The U.S. and China have agreed to a 90-day truce in a bid to work out their trade differences. The news came Saturday following a dinner meeting between President Trump and Chinese leader Xi Jinping at the Group of 20 summit in Buenos Aires.

As part of the detente, Trump agreed to delay plans to raise tariffs on $200 billion in Chinese goods that would have taken effect Jan. 1. China agreed to buy a “substantial amount” of agricultural, energy and industrial products from the U.S. to reduce the trade deficit.

“It’s an incredible deal,” Trump told reporters aboard Air Force One, on his way back to Washington. “What I’ll be doing is holding back on tariffs. China will be opening up, China will be getting rid of tariffs. China will be buying massive amounts of products from us.”


The temporary agreement will give both nations time to iron out their differences. If not, the $200 billion in planned tariffs will go into effect.

Trump has already imposed tariffs on $250 billion on Chinese products. In response, China slapped taxes on $110 billion in American goods.


The meeting came during Trump’s weekend trip to Argentina where he canceled a meeting with Russian President Vladimir Putin amid tensions between Russia and Ukraine. He also canceled a Saturday news conference following the death of former President George H.W. Bush.

“It’s great the two sides took advantage of this opportunity to call a truce,” said Andy Rothman, investment strategist at Matthews Asia. “The two sides appear to have had a major change of heart to move away from confrontation toward engagement. This changes the tone and direction of the bilateral conversation.”

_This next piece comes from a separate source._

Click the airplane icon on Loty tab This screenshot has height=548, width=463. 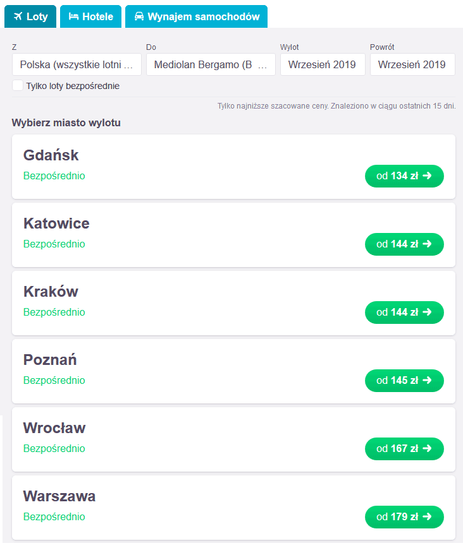point(18,16)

China also conceded to label fentanyl, the synthetic opioid cited in thousands of drug deaths, as a controlled substance and agreed to reconsider a takeover by U.S. chipmaker Qualcomm that it had previously blocked.

China nixed the proposed purchase of Dutch semiconductor manufacturer NXP by the chipmaker over antitrust concerns.

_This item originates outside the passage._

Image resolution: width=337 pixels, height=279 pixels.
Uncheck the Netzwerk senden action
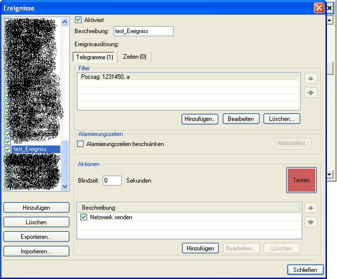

White House press secretary Sarah Sanders said China’s decision to label the drug as a controlled substance means that “people selling fentanyl to the United States will be subject to China’s maximum penalty under the law.”

The U.S. has pressured China to take a tougher stance against the drug, which is 50 times more powerful than heroin. Most of the U.S. supply of the drug is made in China.

Washington has also accused Beijing of selling trade secrets and forcing American companies to hand over technology in exchange for access to Chinese markets.